Hotel Slaughter, a local Halloween attraction on the outskirts of Rolling Pines, Washington, is staffed entirely by attractive local teens, and, as a result, isn’t as scary as it could be, sources say.
Visitors to the haunted hotel had high hopes, based on the fact that Hotel Slaughter was set up in an actual abandoned hotel on a distant access road, and required guests to spend at least five minutes in each of the hotel’s 11 rooms with the door shut.
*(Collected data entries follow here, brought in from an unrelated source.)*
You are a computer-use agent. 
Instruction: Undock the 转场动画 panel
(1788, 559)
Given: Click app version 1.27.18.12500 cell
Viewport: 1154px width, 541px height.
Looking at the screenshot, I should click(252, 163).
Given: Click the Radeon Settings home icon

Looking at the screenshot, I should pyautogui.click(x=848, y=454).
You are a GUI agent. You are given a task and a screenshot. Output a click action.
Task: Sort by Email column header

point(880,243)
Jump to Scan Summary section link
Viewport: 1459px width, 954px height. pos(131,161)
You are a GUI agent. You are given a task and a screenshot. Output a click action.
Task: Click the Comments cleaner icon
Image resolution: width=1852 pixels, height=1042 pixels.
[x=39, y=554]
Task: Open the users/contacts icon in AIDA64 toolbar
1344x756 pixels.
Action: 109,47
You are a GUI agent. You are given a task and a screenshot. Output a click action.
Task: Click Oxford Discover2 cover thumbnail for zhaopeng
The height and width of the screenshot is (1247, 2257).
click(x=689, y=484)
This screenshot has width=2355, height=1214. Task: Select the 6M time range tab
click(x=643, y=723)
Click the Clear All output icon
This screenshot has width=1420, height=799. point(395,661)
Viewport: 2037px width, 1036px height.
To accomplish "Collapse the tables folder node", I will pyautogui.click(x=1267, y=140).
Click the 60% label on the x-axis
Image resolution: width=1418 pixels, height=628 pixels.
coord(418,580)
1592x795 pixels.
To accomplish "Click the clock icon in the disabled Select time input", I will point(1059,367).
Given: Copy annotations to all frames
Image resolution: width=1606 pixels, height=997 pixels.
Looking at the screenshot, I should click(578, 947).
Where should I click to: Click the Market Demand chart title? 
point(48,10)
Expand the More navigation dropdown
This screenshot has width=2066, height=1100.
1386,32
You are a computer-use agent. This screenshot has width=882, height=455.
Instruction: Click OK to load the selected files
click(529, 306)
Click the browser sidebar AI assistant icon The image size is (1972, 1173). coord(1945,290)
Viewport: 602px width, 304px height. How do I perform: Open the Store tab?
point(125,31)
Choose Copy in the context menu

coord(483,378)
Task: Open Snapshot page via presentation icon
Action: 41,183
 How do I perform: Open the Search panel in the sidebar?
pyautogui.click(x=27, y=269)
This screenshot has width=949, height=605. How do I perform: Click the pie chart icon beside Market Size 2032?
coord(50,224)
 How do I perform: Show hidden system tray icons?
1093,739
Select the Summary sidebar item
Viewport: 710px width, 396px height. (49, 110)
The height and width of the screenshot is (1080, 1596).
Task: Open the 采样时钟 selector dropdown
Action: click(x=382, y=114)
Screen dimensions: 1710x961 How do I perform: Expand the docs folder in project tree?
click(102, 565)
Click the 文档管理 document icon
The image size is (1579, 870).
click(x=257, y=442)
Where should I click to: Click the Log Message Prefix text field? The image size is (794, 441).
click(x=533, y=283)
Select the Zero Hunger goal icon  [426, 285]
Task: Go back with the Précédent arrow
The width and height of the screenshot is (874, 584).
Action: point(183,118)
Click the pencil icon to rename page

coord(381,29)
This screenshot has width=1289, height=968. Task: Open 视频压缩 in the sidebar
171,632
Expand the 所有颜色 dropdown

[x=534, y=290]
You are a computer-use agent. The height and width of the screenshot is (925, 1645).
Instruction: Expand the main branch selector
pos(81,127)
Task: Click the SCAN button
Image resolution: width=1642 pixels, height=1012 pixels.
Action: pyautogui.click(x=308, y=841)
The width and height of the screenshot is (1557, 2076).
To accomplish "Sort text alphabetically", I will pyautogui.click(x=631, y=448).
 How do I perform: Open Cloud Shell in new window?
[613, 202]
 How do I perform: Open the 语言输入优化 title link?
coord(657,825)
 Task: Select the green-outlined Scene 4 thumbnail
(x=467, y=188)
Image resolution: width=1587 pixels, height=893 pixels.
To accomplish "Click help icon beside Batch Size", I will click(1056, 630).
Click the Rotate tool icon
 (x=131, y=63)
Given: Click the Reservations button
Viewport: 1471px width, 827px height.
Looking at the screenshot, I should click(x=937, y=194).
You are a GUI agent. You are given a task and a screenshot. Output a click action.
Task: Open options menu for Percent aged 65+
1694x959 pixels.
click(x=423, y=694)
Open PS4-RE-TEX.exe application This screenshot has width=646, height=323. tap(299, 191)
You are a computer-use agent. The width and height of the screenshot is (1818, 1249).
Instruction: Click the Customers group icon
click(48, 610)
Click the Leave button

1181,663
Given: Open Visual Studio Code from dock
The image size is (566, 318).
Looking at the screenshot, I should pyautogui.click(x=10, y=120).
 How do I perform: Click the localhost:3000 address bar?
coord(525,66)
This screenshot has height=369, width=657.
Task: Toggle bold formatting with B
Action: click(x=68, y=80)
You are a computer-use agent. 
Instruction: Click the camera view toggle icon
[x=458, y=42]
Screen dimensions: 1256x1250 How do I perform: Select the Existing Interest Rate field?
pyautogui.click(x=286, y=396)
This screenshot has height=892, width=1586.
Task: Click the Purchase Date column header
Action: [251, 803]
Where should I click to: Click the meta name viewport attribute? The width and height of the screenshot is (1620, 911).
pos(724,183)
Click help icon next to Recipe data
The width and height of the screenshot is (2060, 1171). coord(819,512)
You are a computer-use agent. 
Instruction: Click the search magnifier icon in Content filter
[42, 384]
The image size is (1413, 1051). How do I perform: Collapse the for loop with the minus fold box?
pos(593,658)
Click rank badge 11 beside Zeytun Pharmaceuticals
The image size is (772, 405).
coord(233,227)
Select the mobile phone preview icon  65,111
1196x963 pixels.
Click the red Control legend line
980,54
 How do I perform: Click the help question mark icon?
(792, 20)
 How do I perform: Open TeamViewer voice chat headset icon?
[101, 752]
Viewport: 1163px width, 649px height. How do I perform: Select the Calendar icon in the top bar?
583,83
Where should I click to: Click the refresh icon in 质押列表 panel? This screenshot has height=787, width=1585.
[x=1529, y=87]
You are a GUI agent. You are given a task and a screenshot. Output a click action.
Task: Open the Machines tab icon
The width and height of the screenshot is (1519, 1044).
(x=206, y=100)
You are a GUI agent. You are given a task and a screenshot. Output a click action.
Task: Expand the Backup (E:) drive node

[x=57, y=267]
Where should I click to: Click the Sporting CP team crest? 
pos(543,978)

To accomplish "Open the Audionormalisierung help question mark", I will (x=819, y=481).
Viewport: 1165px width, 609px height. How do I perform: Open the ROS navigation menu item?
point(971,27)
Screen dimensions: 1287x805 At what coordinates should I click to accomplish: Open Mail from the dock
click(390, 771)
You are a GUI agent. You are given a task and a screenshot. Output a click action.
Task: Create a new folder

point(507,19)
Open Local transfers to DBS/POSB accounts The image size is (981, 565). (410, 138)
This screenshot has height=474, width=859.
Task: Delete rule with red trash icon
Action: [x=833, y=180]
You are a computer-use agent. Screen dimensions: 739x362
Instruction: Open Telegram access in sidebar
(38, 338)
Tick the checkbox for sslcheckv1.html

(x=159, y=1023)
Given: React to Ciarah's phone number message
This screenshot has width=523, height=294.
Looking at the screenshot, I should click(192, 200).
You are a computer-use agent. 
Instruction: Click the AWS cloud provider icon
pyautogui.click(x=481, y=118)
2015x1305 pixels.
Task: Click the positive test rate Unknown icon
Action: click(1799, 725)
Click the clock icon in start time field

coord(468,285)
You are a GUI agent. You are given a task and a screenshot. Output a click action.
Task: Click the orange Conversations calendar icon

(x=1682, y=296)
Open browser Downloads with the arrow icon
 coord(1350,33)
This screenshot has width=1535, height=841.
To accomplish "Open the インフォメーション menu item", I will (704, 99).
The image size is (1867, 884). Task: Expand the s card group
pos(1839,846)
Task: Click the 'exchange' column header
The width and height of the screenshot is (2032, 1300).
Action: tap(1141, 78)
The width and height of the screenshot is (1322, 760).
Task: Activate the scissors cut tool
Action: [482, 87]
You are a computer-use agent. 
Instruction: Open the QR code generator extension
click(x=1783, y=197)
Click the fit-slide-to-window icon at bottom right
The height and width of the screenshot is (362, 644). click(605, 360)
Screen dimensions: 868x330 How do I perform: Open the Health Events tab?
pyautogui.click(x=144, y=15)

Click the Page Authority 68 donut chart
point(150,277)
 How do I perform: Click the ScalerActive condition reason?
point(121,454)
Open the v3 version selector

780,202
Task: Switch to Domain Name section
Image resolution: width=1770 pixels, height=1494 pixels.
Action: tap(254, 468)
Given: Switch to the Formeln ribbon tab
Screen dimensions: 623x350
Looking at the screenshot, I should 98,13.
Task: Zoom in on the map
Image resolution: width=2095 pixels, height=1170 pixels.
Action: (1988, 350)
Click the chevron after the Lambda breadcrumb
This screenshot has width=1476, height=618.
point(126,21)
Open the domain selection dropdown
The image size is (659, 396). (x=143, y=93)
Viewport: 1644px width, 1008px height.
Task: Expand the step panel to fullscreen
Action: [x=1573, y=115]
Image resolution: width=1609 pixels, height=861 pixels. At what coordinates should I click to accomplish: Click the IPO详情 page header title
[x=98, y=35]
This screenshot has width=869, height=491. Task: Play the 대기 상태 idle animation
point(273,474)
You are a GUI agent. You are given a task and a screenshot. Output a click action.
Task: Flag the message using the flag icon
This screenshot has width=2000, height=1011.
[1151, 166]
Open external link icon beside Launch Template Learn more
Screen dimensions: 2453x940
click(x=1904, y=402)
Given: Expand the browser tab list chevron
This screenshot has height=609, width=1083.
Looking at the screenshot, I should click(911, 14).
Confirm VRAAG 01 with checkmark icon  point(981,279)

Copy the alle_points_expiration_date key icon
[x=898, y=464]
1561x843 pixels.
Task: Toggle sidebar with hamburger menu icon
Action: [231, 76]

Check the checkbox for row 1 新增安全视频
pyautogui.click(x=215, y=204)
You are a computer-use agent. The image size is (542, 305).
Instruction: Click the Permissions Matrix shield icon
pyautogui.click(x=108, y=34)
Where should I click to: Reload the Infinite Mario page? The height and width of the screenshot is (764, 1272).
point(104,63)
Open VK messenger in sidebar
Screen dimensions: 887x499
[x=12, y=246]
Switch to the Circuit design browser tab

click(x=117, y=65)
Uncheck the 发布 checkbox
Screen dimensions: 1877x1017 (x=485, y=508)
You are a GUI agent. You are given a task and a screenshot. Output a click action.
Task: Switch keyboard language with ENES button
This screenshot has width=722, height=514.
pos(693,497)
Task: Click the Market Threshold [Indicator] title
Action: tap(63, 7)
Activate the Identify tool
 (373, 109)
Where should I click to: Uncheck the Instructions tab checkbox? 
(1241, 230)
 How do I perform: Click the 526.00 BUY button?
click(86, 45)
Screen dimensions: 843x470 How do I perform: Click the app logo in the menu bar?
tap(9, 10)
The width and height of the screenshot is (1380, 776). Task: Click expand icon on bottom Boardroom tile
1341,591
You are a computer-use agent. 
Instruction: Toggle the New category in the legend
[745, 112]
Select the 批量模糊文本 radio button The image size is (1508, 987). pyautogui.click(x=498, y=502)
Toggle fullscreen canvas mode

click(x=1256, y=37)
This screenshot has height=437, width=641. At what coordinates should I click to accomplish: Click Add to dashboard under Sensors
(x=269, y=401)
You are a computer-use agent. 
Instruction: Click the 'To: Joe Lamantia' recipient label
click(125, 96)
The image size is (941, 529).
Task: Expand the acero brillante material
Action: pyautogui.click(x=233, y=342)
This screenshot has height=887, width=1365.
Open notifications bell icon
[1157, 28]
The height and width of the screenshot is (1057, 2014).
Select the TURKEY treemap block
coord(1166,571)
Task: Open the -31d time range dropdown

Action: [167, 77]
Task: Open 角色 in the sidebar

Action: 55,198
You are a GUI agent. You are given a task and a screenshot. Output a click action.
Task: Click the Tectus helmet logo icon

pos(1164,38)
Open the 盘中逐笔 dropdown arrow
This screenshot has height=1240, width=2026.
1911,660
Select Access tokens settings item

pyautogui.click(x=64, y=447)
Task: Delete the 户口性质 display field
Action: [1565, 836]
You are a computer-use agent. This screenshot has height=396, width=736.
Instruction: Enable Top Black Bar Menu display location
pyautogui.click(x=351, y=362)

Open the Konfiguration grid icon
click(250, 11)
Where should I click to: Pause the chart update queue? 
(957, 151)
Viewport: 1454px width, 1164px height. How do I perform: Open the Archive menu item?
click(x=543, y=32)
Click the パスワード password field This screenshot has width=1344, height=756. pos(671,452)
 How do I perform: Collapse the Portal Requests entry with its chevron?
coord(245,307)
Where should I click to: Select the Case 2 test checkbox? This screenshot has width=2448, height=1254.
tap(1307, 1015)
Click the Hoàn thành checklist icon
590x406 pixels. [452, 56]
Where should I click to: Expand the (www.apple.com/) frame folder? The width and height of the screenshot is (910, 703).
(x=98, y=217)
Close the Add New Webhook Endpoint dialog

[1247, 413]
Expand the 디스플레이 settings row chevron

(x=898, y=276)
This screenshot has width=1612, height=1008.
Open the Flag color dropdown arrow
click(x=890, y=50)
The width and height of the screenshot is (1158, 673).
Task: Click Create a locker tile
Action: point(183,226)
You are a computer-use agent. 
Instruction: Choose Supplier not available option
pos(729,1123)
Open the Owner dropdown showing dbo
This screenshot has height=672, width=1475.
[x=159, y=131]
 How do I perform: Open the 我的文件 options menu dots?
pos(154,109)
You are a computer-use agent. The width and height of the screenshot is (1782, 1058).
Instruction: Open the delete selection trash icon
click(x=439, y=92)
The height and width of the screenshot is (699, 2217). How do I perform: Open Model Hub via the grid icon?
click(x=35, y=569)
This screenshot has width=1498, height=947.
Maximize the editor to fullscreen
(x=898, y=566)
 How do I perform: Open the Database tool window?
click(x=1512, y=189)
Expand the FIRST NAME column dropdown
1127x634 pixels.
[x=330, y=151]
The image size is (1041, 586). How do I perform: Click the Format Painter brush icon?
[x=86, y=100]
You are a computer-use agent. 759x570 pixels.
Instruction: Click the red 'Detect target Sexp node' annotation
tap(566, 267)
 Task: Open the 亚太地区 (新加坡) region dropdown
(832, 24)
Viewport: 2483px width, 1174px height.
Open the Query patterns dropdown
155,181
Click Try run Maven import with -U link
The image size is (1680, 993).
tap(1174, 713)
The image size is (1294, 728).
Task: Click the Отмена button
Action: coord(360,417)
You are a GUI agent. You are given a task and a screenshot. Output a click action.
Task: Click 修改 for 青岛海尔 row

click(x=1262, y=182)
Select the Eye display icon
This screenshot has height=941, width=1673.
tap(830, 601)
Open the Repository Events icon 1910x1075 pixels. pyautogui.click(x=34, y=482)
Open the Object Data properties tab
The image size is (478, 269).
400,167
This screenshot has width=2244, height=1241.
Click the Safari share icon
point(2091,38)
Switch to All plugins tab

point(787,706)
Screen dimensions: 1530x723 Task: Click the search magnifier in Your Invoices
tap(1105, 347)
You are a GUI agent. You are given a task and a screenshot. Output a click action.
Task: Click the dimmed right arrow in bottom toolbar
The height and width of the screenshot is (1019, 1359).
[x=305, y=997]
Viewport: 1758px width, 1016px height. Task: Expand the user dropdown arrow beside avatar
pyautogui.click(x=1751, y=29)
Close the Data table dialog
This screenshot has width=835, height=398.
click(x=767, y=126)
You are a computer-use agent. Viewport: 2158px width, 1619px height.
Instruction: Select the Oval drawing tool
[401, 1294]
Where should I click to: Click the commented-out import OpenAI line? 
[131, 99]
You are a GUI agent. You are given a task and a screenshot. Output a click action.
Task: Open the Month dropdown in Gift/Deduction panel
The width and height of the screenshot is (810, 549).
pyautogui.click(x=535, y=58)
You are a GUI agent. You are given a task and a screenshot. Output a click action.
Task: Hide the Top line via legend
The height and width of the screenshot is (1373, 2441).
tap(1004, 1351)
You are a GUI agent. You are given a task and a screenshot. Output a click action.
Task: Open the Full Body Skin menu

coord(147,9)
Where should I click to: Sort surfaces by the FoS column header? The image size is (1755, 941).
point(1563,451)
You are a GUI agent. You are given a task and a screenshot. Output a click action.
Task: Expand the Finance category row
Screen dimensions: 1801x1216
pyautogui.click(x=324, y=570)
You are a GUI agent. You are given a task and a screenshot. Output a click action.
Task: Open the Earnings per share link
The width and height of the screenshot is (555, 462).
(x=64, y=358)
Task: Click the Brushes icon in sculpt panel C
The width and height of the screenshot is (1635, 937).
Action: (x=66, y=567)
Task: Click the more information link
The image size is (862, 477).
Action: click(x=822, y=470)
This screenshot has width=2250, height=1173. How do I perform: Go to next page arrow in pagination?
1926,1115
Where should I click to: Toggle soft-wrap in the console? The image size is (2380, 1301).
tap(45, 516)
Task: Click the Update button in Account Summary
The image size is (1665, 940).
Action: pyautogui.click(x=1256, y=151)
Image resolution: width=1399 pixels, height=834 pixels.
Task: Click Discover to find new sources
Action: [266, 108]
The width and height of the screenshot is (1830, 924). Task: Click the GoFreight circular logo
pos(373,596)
“I went with two friends, and we were expecting to basically pee our pants the whole time,” says Candace Schmeel, 31, who believes the building to be haunted. “But then you get in a room with these gorgeous prom court types and there’s fake blood all over their Abercrombie shirts, and you’re like, ‘What are we doing here, exactly?’”
Hotel Slaughter’s producer and manager, Kevin Percoup, 38, has run the haunted hotel for three years, and says he tends to hire high schoolers because of cost, mostly.
“It’s cheaper to use young people,” says Percoup. “And let’s face it—we don’t want to be scary-scary.”
“The zombie housecleaner was hot,” says hotel visitor Jeremy Strange. “I mean, she did a good job and everything. But am I scared by an adorable girl-next-door type coming after me with a glow-in-the-dark vacuum hose? Not really. Plus, she was clearly chewing gum.”
“I totally freaked out this one group of guys,” says Lorie Lindler, who played the zombie. “They were like frozen in place, just staring. And their eyes got real big.”
Other characters at Hotel Slaughter include a shirtless bellhop with a fake knife through his head, a busty waitress in a wolf mask, and a tall male mummy who you can tells played football.
During the finale of the haunted house, where several of the actors appear to be eaten alive, patrons were seen clapping and saying “aww” as the costumed teens screamed in agony.
“It wasn’t 15 bucks of scary but it was 15 bucks of something,” says Hotel Slaughter guest Carly Jeffs.
Asked if he intended to make next year’s haunted hotel scarier by casting older people, Percoup demurs.
“Casting attractive teens is sort of my thing. It’s how people know me,” he says, as a supposedly dead cheerleader with cascading red hair crawls sexily past him on the floor. “Why mess with success?”